Pie Obsessed Drunken Fatties
nytheatre.com review by J Jordan
July 18, 2006
If there are two things in this world I can't resist, they're pie and plays with crazy titles. My experience last night watching Pie Obsessed Drunken Fatties at the Jewel Box Theatre offered both. No joke—there was free pie in the lobby and additional pie was served to select audience members during the performance. If free pie won't get you down to the 7th Annual Midtown International Theatre Festival, then I don't know what will.
Pie aside, it's hard to point out exactly what P.O.D.F. is about. It promises pie obsession, drunkenness and, I guess, fattiness. It provides a taste of each, yet at 50 minutes running time, leaves you wanting more. I suppose that's a good thing. Other than references to pie—some vague, some front and center—not much ties the pieces together except the title.
The show is a series of vignettes about relationships, mainly failed ones. It's also about a '50s-style housewife who claims to have killed Santa Claus over her beloved carpet and a woman who decides to leave the debutante life to go back to selling cocaine after her husband leaves her. Oddball as it sounds, this last one is pretty funny.
The two writer-performers, Julie Perkins and Marjorie Suvalle, each with a fair amount of solo work under her belt, are more than capable of handling the stage on their own. It made me wonder why they decided to do a show together. In fact, they never really interact with one another except during a brief dancing interlude. Oh—did I forget to mention there's dancing? Well, there's a bit. Like less than two minutes.
It's a shame their two paths never intersect—both have a lot of energy and enthusiasm, and I could see and hear the work each has put into cultivating her talents—the crystal clear speech, the good posture, the timing. Given each woman's command of the stage, I feel a real opportunity was missed in offering them a chance to duke it out over alpha-female status.
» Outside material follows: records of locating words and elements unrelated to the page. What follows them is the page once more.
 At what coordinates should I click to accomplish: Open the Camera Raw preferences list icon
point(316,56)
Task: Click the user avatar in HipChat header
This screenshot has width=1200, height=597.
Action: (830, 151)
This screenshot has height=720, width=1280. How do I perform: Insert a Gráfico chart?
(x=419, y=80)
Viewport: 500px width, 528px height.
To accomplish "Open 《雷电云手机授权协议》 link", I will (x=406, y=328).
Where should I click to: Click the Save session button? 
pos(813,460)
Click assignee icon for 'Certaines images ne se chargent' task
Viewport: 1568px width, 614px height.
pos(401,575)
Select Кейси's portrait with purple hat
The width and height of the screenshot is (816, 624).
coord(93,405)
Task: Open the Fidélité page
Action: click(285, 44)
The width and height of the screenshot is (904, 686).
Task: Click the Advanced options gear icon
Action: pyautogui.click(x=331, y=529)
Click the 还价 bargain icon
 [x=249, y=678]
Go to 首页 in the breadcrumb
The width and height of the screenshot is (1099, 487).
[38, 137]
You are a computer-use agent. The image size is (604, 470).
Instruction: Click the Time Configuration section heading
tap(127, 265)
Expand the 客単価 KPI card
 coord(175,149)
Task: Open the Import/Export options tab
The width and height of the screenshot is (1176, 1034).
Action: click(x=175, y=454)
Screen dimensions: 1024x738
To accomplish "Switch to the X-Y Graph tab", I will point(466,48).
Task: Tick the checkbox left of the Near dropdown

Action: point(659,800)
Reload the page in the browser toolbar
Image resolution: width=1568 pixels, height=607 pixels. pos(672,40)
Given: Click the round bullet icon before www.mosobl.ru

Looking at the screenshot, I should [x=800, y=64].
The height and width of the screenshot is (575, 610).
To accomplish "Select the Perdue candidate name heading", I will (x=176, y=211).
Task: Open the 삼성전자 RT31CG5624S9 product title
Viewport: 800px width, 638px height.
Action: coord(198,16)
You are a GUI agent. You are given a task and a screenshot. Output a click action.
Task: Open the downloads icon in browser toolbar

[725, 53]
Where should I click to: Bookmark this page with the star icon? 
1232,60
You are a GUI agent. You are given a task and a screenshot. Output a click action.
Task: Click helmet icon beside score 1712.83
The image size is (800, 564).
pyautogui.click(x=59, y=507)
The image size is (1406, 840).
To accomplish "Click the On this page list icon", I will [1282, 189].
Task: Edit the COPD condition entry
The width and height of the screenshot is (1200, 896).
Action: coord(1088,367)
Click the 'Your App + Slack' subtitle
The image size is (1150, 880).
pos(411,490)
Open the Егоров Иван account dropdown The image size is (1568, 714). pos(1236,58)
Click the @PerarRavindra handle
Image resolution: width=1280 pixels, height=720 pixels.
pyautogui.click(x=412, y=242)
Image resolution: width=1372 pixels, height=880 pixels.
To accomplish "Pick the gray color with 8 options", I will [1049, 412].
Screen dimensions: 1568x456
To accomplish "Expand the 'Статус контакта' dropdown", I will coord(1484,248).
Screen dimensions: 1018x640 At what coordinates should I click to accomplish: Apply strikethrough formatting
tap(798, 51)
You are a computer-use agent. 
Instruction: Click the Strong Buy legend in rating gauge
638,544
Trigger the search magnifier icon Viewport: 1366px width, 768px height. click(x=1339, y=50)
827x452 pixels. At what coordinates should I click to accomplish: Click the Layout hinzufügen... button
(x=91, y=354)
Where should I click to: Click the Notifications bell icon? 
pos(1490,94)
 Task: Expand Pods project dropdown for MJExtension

I wonder how often the director, Michael Ormond, has worked with solo-artists in the past; the actors in P.O.D.F. appear to have practiced their choreography so much it's no longer an art form but a science. While they engaged in a lot of interesting activities, at times the preoccupation seemed to keep them from truly inhabiting their characters. The one time I had a true gut reaction was during the final vignette when the actor's can of whipped cream accidentally went off in her apron pocket. I can't explain what happened or why—you just had to be there. Intentional or not, I hope she manages to find a way to keep that bit in—it was priceless.
At the end of the 50 minutes, the play is funny and the characters never cease to be interesting and entertaining. Both are ably backed by simple lighting, solid sound design choices, a modest set mindful that focus should be on the actors, and costumes that'll have you in the local thrift stores looking for cocktail dresses the minute you leave the theatre.